Thandeka Moyo, Chronicle Reporter
THE Government has reintroduced maternal user fees with pregnant women expected to pay at least RTGS$80 to register at public health institutions.
This came out during a sexual and reproductive health rights (SRHR) media workshop in Bulawayo where the Bulawayo City Council indicated that a number of expecting women had started flocking to its clinics.
According to the director of Health Services, Dr Edwin Sibanda, women were now opting to register at council clinics which are charging RTGS$30.
He said the council through its partners had received US$1 million funding from the Results Based Fund (RBF) to be shared with the Harare City Council.
“We still have a long way to go in terms of raising awareness around SRHR but we are glad that we have received some funding to help improve maternal health services.
“Maternity fees have been reintroduced at public hospitals which have resulted in an increase of women who are registering at our four council run maternity clinics,” said Dr Sibanda.

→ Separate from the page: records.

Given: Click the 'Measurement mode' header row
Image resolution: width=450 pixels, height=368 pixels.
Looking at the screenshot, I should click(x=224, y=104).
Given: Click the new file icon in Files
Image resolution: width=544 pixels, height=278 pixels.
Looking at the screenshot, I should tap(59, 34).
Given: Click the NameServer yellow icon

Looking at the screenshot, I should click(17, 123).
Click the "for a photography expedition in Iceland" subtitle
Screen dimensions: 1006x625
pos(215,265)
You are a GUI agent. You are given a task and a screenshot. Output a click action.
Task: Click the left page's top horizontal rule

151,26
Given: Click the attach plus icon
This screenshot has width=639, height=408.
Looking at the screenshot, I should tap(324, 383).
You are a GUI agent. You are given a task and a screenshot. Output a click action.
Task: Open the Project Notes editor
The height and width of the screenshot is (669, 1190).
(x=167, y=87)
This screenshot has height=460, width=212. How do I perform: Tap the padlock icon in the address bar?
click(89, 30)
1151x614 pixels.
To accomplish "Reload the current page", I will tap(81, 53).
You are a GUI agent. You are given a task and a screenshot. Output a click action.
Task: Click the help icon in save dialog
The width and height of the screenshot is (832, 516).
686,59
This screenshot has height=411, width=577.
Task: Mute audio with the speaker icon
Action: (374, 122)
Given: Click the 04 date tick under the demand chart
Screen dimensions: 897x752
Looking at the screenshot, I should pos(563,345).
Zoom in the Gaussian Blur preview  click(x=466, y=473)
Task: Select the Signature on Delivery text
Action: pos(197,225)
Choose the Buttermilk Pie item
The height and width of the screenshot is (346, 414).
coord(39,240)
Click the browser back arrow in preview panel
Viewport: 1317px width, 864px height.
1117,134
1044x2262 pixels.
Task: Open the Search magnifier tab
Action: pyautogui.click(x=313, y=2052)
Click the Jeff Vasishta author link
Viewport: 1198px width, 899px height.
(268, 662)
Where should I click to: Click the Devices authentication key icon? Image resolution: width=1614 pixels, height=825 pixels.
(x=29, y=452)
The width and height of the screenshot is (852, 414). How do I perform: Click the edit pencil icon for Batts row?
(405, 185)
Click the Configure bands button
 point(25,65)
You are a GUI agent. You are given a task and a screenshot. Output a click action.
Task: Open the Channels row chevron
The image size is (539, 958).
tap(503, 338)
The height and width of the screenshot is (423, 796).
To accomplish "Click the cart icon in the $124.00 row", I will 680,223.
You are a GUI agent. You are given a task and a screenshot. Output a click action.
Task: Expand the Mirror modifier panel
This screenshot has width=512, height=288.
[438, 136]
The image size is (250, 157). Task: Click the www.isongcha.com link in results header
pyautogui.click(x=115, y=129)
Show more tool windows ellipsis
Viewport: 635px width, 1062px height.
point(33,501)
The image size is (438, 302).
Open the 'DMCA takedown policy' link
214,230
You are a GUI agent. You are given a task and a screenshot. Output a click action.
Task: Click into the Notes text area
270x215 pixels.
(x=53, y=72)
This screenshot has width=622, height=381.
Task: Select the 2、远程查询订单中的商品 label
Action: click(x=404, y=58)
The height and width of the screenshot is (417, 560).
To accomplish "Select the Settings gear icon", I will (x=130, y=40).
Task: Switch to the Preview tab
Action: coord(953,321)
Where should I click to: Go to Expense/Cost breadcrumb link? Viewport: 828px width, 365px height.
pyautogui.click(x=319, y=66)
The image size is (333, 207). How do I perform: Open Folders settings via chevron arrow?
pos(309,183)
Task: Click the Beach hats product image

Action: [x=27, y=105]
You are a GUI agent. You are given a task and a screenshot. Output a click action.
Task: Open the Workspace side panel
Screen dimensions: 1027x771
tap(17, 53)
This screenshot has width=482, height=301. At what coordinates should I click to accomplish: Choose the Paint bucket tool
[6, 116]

“We are charging RTGS$30 which is still subsidised and we will hopefully review charges so that we sustain our clinics.
“However, women will be able to access the RBF which will run from this month up to December this year”.
Dr Sibanda said for the RBF, pregnant women will only be required to pay just $1 and then access all antenatal services.
“Even in cases of emergency where we have to refer to Mpilo Central Hospital for specialist care, the RBF will still cater for all costs until the woman delivers,” he said.
Dr Sibanda said council clinics had a staff shortage of between 50 and 60 percent.
“Our staff complement was last reviewed before Independence and then we did not have a high disease burden compared to nowadays.
“We have a shortage of nurses and midwives in our clinics among other staff which jeopardises service delivery,” he said.
Dr Sibanda said in the past council received RBF to renovate its clinics but the buildings were no longer adequate to cater for the growing Bulawayo population.
“We also need to appreciate that when our clinics were built there were fewer people compared to now and we had less diseases. We now have overcrowding at Nketa Clinic because we have no clinics for Mbundane and Emganwini,” he said.
More than 2 400 pregnant women die in Zimbabwe annually due to over bleeding, abortion and poverty.
Zimbabwe’s maternal mortality rate remains at 640 per 100 000 births which is still one of the highest in the region.
According to global standards, an acceptable maternal mortality rate should be less than 100 per 100 000 births.